Foi nesse contexto que o vereador André Kamai (PT) anunciou a apresentação de um requerimento para convocar o superintendente da RBTrans a comparecer ao Legislativo e detalhar quais medidas emergenciais estão sendo adotadas para minimizar os impactos da redução da frota durante o período de transição do sistema.
Para o parlamentar, a população não pode continuar enfrentando horas de espera sem conhecer qual é o plano do município para restabelecer a normalidade do serviço.
“O que esperamos é que a Prefeitura apresente soluções concretas. Existem alternativas, como a locação de veículos disponíveis no mercado ou até mesmo a utilização da frota da antiga empresa, caso haja viabilidade jurídica. Quem precisa explicar isso são os técnicos da RBTrans e o setor jurídico da Prefeitura. O que não pode acontecer é a cidade viver uma crise sem que ninguém saiba qual é o caminho para superá-la”, defendeu.
Além de cobrar o Executivo, Kamai fez uma autocrítica ao papel desempenhado pelo próprio Legislativo ao longo dos anos. Segundo ele, a atual situação não pode ser atribuída exclusivamente à administração municipal, uma vez que decisões estruturantes envolvendo o transporte coletivo passaram pela aprovação dos vereadores em diferentes legislaturas.
“A Câmara também é responsável pelo cenário que vivemos hoje. Todas as mudanças feitas no sistema ao longo dos últimos anos passaram por esta Casa e receberam aprovação. Portanto, o Legislativo precisa assumir sua parcela de responsabilidade e participar da construção das soluções, e não apenas acompanhar a crise de longe”, afirmou.

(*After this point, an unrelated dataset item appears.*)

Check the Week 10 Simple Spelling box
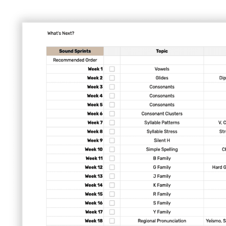Screen dimensions: 226x226 pyautogui.click(x=112, y=149)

Apesar da cobrança, a possibilidade de o requerimento prosperar é considerada remota. A Câmara entra em recesso parlamentar nesta quinta-feira e a base de apoio do prefeito possui maioria suficiente para barrar a convocação ainda na fase de tramitação. Caso isso ocorra, a discussão deverá ser adiada justamente no momento em que o transporte coletivo enfrenta seu período mais delicado.
Enquanto o debate político se intensifica, quem depende dos ônibus continua pagando o preço da crise. Relatos de passageiros que aguardam entre duas e três horas nos pontos tornaram-se frequentes. Trabalhadores chegam atrasados ao emprego, estudantes perdem aulas e consultas médicas são desmarcadas por falta de transporte, evidenciando os reflexos diretos da redução da frota na rotina da cidade.
A Prefeitura sustenta que o cenário é temporário e decorre da substituição da empresa responsável pela operação do sistema. Segundo o vereador Samir Bestene (PP), aliado da gestão municipal, a administração trabalha para transformar um modelo que, segundo ele, acumula problemas estruturais há pelo menos duas décadas.
De acordo com o parlamentar, um grupo técnico foi criado logo no início da atual gestão para estudar alternativas capazes de reestruturar o transporte coletivo. O resultado desse trabalho foi a contratação emergencial de uma nova operadora, que terá até 60 dias para implantar uma frota superior a 100 ônibus, todos equipados com itens como Wi-Fi e dentro de padrões mais modernos de operação.
“A transição naturalmente provoca dificuldades, mas ela faz parte de um processo de reconstrução do sistema. O prefeito Alysson Bestene está determinado a resolver um problema histórico que nenhuma gestão conseguiu enfrentar de forma definitiva”, afirmou.
Apesar do discurso otimista da base governista, especialistas em mobilidade urbana alertam que a credibilidade do novo modelo dependerá da capacidade da Prefeitura de reduzir rapidamente os impactos da transição. Até lá, o maior desafio do município será equilibrar o tempo da reorganização administrativa com a urgência de milhares de usuários que dependem diariamente do transporte coletivo para trabalhar, estudar e acessar serviços essenciais.
Mais do que uma crise operacional, o colapso do transporte público expõe fragilidades acumuladas ao longo de décadas de decisões administrativas, contratos questionados e ausência de planejamento de longo prazo. Agora, sob pressão popular e política, a gestão municipal terá de demonstrar que a promessa de reconstrução do sistema conseguirá, de fato, devolver à população um serviço capaz de atender uma capital que já não suporta esperar horas por um ônibus.